■ WHAT THE TASK REQUIRES: Keyword search on "agent": report each line of the records that contains it.

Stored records
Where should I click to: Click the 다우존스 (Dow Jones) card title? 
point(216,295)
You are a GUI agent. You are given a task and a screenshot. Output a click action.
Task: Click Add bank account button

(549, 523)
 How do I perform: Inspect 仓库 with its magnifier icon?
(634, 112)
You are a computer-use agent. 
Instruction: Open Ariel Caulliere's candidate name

■ YOUR SOLUTION:
You are a GUI agent. You are given a task and a screenshot. Output a click action.
You are a computer-use agent. 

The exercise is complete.